In response, government watchdog Accountable.US released the following statement calling on Senate lawmakers to follow the lead of their colleagues in the House and ensure crucial reforms to the nation’s oil and gas leasing program are included in their version of the Build Back Better Act.
“The Interior Department’s report makes it abundantly clear that under the current oil and gas leasing program, taxpayers and the environment are losing out while Big Oil profits handsomely,” said Kyle Herrig, president of Accountable.US. “Lawmakers should be prioritizing Americans’ best interests, not wealthy oil and gas companies’ bottom lines. If Congress is serious about combating climate change and protecting our nation’s cherished public lands, senators must ensure bold reforms to the nation’s public lands leasing program are included in the Build Back Better Act.”

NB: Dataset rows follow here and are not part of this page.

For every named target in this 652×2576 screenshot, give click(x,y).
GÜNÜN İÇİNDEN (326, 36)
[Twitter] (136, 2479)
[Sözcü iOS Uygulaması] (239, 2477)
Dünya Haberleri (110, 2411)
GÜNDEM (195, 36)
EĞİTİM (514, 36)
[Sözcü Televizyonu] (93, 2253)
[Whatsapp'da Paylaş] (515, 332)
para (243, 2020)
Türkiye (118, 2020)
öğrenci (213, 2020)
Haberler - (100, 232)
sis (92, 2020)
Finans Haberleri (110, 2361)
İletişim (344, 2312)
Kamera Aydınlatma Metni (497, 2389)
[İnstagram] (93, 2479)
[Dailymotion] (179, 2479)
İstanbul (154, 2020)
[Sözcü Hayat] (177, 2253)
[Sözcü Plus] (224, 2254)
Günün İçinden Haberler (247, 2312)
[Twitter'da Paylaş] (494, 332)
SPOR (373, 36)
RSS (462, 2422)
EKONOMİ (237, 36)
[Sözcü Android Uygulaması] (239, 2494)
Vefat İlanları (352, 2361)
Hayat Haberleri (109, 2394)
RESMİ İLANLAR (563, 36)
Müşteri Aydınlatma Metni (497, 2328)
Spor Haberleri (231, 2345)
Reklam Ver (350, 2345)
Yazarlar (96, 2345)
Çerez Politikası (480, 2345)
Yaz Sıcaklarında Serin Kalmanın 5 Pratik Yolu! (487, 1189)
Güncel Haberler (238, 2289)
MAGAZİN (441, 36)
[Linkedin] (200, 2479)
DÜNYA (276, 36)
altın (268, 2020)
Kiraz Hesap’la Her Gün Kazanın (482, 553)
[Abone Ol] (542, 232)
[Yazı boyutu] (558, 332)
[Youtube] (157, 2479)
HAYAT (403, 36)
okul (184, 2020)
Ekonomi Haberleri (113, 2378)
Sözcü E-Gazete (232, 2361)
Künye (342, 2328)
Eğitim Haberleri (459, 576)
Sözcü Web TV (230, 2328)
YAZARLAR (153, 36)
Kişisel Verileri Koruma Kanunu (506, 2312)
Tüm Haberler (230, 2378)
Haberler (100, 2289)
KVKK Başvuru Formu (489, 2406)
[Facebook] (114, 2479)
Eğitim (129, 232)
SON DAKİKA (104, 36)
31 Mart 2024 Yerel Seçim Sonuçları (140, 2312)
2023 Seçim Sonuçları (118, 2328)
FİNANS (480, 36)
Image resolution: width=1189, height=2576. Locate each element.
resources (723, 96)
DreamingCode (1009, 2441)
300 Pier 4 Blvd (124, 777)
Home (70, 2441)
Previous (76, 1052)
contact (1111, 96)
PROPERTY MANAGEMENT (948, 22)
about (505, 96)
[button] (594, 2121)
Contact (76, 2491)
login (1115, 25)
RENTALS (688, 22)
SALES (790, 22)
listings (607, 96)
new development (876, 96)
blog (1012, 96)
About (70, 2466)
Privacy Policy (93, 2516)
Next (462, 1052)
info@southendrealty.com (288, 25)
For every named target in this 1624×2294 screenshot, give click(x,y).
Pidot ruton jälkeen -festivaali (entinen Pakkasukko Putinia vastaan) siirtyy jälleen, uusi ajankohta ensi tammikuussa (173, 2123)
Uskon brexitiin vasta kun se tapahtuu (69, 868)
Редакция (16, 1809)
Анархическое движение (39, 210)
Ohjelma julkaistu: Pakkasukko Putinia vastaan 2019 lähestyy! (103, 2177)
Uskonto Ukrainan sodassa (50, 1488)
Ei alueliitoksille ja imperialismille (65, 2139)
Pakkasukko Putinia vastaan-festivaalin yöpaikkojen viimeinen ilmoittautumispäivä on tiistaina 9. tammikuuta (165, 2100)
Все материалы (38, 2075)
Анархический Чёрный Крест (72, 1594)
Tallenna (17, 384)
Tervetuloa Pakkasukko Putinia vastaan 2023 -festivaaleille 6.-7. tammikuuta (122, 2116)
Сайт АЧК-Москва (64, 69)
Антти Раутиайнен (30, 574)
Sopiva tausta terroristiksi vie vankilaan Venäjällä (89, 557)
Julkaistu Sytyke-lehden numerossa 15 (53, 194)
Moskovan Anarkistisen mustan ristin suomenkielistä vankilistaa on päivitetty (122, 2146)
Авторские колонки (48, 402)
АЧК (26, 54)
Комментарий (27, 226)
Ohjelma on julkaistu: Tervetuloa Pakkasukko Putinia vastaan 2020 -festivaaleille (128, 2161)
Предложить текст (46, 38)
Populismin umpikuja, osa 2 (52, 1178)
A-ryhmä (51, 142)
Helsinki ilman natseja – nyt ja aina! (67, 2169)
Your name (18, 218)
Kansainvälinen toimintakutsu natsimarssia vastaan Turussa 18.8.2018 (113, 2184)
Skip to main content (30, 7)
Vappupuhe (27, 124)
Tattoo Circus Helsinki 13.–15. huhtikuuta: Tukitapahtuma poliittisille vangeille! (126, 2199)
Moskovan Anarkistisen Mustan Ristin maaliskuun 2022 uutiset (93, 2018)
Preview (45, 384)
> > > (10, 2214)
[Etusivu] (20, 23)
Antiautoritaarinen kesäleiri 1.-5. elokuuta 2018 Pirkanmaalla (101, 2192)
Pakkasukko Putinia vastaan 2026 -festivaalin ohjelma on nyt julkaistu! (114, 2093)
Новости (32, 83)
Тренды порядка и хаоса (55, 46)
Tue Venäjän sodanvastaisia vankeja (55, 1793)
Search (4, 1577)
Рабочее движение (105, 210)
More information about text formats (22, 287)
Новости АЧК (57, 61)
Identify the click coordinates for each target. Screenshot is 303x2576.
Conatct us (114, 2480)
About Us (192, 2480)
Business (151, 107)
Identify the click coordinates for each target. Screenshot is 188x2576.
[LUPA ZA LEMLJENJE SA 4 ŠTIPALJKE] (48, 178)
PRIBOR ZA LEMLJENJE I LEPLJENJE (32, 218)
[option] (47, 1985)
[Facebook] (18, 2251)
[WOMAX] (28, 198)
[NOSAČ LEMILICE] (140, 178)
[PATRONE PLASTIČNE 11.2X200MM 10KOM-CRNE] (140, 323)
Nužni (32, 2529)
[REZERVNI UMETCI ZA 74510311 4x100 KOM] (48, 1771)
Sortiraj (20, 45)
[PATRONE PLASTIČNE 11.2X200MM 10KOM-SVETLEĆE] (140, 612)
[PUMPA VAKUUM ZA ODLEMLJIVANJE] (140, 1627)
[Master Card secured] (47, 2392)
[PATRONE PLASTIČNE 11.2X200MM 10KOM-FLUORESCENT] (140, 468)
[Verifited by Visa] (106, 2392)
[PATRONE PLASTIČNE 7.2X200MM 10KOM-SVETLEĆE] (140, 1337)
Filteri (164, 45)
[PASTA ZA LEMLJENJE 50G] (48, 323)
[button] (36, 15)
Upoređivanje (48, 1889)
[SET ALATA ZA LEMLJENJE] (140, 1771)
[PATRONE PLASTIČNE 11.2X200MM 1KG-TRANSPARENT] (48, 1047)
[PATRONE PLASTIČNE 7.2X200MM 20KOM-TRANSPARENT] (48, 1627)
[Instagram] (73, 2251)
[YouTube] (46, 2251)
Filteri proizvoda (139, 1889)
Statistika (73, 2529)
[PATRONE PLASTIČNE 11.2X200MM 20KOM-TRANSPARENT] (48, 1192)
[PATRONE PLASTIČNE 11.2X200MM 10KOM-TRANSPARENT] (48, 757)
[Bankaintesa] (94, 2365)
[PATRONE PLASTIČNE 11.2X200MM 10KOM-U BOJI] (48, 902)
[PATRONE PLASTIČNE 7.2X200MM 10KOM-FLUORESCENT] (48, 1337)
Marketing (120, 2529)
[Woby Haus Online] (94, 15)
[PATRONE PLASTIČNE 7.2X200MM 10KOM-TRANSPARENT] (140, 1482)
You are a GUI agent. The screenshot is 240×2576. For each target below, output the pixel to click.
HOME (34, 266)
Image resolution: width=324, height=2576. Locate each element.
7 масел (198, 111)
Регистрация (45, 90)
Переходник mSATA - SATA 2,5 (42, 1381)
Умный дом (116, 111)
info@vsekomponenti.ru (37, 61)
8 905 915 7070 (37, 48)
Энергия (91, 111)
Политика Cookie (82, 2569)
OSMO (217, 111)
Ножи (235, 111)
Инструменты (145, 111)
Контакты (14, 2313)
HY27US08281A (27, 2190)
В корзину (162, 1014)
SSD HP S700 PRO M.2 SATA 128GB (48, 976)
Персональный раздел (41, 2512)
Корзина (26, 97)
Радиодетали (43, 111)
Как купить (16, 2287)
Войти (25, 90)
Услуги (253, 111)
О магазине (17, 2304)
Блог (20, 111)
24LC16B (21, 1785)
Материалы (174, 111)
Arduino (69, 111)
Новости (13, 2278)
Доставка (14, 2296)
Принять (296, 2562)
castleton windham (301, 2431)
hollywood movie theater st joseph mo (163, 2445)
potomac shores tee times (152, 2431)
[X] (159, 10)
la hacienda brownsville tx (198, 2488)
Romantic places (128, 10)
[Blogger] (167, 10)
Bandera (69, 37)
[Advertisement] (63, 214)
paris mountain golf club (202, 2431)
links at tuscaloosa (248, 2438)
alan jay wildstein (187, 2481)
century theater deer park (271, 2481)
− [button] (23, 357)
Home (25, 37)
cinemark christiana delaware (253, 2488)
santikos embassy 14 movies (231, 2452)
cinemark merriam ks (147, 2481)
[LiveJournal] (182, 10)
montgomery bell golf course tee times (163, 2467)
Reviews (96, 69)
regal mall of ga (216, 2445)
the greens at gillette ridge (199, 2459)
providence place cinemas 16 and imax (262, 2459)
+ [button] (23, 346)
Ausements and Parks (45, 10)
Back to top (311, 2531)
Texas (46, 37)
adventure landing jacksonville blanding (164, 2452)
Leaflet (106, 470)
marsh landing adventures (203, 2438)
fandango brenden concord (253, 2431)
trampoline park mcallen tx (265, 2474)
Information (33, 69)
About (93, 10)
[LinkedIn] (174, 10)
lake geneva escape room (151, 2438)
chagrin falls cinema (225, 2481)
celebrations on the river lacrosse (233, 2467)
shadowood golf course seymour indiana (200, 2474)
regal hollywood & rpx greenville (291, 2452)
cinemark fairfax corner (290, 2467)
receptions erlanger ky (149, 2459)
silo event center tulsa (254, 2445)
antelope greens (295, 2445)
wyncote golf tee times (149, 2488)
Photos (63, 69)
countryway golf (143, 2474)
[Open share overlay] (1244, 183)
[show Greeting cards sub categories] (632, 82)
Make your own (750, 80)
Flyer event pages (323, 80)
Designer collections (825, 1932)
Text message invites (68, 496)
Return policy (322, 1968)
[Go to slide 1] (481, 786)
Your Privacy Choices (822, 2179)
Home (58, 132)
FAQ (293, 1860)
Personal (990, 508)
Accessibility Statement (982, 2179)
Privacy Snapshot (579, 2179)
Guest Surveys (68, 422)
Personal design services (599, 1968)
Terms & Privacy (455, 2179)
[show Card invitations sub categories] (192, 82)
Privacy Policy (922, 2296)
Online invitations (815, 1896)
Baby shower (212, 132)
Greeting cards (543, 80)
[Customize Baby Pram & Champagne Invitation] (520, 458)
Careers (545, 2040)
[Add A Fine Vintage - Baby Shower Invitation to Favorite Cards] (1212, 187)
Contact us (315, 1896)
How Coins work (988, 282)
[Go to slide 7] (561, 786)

- Currently, oil and gas companies pay an artificially low royalty rate based on the Mineral Leasing Act Of 1920, which set the current public lands oil and gas royalty rate at 12.5%.
- The low royalty rate is a “sweetheart deal” for oil corporations that is frequently identified by the Government Accountability Office as a major reason for the program’s failure to ensure a fair return to taxpayers for oil and gas production.
- The GAO says increasing the royalty rate could boost revenues by millions of dollars a year without a major adverse impact to production.
- As a result of this sweetheart deal, despite its rampant fear mongering about President Biden’s climate and conservation policies, Big Oil is set to make record profits in 2021.
- As gas prices rise, oil companies’ sky high profits come at the expense of U.S. consumers.